Gates is Stephan's bridge. You mean to wakely?


----------



## Fishndude (Feb 22, 2003)

chuckinduck said:


> Gates is Stephan's bridge. You mean to wakely?


Darnit, I think I meant S Spite. Old Mrs. Stephan used to live right off it. It runs to a parking place where you can easily launch/pull a canoe. It was a fun stretch to fish from Gates, when I was growing up. It might have been Wakely Bridge Road, where Riverland Trail cuts off toward the river. It has been a few years.


----------



## BassFisher91 (Sep 11, 2005)

I did get into some fish, especially when the Hendrickson hatch came on. I'm new to fly fishing and this was the first time I've actually payed attention to a hatch happening. It was awesome.

Sent from my SPH-L720 using Ohub Campfire mobile app


----------



## MichiganStreamside (Jan 19, 2014)

Hendrickson Hatch still going and some big trout rising the last couple evening! Hopefully another week of this awesome hatch.


----------



## BassFisher91 (Sep 11, 2005)

Beautiful fish, I might have to try closer to Mio Monday and Tuesday.

Sent from my SPH-L720 using Ohub Campfire mobile app


----------



## kzoofisher (Mar 6, 2011)

BassFisher91 said:


> Beautiful fish, I might have to try closer to Mio Monday and Tuesday.
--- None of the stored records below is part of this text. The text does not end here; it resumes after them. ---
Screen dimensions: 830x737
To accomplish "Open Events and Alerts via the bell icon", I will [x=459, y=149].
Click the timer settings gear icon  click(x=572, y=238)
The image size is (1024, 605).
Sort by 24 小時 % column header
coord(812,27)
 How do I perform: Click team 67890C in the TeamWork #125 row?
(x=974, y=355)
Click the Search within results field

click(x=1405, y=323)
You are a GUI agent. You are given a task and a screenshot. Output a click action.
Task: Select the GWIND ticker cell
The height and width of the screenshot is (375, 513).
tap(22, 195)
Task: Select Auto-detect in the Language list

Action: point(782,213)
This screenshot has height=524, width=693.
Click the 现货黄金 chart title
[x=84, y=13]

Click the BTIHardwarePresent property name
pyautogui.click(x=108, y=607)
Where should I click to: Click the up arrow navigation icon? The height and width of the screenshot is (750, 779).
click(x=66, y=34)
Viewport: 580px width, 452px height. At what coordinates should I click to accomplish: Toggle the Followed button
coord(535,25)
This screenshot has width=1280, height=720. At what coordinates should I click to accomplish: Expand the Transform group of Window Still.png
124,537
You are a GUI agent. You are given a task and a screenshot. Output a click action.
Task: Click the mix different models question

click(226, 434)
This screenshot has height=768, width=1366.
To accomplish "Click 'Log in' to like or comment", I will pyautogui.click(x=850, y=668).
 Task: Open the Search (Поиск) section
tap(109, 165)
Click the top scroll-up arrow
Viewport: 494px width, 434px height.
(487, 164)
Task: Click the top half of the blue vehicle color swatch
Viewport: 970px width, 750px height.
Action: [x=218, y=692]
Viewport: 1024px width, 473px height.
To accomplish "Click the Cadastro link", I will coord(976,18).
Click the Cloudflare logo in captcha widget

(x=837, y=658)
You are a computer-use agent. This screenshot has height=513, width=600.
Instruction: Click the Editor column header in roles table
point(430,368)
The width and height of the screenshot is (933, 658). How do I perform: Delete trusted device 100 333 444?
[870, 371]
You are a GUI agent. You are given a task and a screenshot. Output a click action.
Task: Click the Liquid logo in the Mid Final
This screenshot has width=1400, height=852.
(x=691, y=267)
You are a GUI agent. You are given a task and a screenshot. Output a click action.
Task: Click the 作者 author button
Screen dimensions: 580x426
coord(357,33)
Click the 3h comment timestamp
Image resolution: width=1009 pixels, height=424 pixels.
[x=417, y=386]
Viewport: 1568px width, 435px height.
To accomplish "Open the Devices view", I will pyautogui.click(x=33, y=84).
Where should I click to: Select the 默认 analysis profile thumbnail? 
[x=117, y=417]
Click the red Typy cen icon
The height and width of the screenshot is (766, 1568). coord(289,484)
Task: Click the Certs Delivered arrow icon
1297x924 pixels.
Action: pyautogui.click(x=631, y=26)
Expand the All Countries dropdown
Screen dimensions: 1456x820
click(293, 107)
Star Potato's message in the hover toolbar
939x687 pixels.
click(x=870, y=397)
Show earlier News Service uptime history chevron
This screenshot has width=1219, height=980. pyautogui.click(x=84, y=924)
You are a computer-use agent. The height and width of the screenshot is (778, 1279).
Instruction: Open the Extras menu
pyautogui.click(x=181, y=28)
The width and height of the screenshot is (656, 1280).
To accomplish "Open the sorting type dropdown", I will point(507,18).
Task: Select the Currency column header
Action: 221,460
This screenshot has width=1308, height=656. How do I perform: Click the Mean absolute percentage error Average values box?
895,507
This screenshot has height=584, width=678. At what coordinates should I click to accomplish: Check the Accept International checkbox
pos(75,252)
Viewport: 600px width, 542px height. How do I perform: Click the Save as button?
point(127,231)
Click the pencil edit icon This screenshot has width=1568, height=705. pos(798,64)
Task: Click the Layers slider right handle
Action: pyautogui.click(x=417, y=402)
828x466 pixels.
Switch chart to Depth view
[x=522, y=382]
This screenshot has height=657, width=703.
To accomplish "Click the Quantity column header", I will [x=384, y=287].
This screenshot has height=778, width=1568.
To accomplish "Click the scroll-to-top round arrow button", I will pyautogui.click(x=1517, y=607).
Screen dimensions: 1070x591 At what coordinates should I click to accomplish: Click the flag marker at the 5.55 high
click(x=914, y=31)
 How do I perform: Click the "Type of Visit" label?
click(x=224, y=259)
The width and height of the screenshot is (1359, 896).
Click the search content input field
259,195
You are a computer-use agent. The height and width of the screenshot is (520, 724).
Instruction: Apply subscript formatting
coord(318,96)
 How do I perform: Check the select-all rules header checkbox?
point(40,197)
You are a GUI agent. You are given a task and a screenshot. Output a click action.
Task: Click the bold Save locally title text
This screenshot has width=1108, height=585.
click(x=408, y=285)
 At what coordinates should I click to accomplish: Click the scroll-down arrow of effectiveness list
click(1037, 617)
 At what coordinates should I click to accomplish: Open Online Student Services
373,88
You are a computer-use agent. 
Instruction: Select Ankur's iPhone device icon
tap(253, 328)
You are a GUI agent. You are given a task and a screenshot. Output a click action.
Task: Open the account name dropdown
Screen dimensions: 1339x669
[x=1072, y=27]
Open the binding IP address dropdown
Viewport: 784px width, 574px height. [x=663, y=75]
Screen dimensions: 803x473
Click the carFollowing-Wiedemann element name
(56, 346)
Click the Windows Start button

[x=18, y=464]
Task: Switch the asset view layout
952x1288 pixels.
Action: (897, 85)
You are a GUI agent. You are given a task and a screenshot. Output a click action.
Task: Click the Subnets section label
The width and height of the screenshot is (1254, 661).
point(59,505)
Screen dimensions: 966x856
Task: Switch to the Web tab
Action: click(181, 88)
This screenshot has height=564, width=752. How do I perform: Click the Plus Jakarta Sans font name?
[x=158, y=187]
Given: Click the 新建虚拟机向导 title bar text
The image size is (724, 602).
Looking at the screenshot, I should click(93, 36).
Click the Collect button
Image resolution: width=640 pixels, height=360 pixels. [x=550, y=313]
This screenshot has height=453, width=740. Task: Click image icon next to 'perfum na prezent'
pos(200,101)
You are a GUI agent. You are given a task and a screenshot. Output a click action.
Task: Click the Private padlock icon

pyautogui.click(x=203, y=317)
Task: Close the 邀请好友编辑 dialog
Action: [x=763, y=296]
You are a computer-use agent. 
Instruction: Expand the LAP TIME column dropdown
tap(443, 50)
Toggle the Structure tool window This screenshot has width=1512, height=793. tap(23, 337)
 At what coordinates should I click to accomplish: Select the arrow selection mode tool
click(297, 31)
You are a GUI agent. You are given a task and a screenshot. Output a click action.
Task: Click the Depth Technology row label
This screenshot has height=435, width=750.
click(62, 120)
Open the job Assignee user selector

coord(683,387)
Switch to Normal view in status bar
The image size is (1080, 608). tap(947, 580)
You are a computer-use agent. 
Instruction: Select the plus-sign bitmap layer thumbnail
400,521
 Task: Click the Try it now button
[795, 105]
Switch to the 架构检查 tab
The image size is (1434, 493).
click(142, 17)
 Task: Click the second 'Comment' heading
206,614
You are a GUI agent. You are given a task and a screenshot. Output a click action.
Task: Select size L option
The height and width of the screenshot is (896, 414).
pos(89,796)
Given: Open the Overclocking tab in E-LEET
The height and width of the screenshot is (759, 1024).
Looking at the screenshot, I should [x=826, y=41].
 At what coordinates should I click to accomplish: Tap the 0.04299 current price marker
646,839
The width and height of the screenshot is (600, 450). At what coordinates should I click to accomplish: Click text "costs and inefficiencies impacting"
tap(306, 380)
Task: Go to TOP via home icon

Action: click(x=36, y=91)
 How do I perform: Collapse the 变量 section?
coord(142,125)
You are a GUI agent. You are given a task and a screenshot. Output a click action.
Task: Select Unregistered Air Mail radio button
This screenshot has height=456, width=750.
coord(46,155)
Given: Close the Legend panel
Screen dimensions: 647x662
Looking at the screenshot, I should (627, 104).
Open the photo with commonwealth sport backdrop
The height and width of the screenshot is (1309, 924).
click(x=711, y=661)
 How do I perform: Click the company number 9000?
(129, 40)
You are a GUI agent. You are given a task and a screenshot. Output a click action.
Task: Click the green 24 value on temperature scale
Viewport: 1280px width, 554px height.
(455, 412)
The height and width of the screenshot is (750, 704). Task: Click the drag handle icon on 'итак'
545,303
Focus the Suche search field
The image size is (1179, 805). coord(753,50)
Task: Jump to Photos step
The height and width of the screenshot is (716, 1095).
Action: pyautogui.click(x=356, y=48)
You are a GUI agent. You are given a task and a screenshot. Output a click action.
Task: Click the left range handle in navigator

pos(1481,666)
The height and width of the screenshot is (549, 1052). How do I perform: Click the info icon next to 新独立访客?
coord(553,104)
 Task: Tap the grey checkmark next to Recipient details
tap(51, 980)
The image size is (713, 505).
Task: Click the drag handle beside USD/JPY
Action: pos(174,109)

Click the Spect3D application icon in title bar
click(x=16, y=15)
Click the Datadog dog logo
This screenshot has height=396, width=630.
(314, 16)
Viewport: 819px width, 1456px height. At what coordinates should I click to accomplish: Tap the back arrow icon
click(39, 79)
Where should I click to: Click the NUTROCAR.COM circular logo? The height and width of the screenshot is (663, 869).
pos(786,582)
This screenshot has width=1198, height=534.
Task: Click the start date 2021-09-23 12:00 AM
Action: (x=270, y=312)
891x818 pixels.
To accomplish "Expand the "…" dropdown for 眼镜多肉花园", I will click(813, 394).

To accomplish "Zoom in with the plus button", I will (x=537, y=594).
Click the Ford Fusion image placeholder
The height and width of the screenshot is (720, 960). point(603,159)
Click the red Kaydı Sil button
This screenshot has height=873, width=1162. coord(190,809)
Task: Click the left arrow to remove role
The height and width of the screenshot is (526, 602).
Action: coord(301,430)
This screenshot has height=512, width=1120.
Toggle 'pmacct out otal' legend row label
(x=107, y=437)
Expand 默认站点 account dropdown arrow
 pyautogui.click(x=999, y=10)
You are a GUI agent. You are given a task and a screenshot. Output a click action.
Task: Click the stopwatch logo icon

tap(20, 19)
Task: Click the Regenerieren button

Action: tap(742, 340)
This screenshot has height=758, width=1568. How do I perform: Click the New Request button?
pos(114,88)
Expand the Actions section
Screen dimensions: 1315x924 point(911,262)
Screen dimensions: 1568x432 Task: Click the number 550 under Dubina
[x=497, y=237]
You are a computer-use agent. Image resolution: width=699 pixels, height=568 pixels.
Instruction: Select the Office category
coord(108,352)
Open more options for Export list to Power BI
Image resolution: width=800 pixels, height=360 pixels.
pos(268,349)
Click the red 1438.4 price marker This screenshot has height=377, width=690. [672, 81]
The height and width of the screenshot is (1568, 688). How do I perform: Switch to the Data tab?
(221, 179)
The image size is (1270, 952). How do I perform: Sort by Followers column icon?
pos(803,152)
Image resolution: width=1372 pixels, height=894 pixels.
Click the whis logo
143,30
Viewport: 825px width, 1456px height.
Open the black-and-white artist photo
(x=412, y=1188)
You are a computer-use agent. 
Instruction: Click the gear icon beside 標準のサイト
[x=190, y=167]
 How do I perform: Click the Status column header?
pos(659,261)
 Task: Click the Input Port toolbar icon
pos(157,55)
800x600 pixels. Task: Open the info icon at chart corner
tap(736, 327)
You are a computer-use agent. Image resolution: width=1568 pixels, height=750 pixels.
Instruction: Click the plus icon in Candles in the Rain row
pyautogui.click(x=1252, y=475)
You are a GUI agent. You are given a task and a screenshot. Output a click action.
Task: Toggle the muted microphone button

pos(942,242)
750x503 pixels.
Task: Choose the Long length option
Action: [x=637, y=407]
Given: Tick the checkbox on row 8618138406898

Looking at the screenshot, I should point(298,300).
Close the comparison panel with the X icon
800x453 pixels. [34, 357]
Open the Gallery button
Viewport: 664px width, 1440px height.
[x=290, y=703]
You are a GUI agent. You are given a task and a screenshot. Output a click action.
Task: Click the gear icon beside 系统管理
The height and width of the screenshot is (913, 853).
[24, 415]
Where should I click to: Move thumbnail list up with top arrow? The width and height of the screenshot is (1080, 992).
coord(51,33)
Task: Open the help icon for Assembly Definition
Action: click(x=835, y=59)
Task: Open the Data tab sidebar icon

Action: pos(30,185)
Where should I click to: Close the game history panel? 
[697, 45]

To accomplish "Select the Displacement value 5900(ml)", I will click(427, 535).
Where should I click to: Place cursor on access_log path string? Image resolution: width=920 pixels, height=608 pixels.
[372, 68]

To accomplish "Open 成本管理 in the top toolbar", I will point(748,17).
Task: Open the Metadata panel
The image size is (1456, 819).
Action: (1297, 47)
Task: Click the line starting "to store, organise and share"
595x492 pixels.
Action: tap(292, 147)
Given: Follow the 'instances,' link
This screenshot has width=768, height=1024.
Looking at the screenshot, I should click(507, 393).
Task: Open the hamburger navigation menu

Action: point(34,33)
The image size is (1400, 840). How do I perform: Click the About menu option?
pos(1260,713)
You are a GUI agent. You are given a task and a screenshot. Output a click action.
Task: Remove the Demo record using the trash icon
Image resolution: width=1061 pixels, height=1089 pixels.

Wading gets tougher the lower you go, in the upper water you can wade everywhere and that's why they call it "Holy". You won't be walking for miles down there, in many places you can only cover a couple hundred yards before getting out to navigate past deep water. Kelly is fishing below Mio, but that might be a mile or twenty miles below, lots and lots of good water down there if you take the time to learn it from a boat.


----------



## BassFisher91 (Sep 11, 2005)

kzoofisher said:


> Wading gets tougher the lower you go, in the upper water you can wade everywhere and that's why they call it "Holy". You won't be walking for miles down there, in many places you can only cover a couple hundred yards before getting out to navigate past deep water. Kelly is fishing below Mio, but that might be a mile or twenty miles below, lots and lots of good water down there if you take the time to learn it from a boat.


Ya I'll be bringing a boat this next time around.

Sent from my SPH-L720 using Ohub Campfire mobile app


----------



## brushbuster (Nov 9, 2009)

With a forecast of high 70s and low 80s next week I wouldnt be surprised to see some B. drakes.

Sent from my SCH-S720C using Ohub Campfire mobile app


----------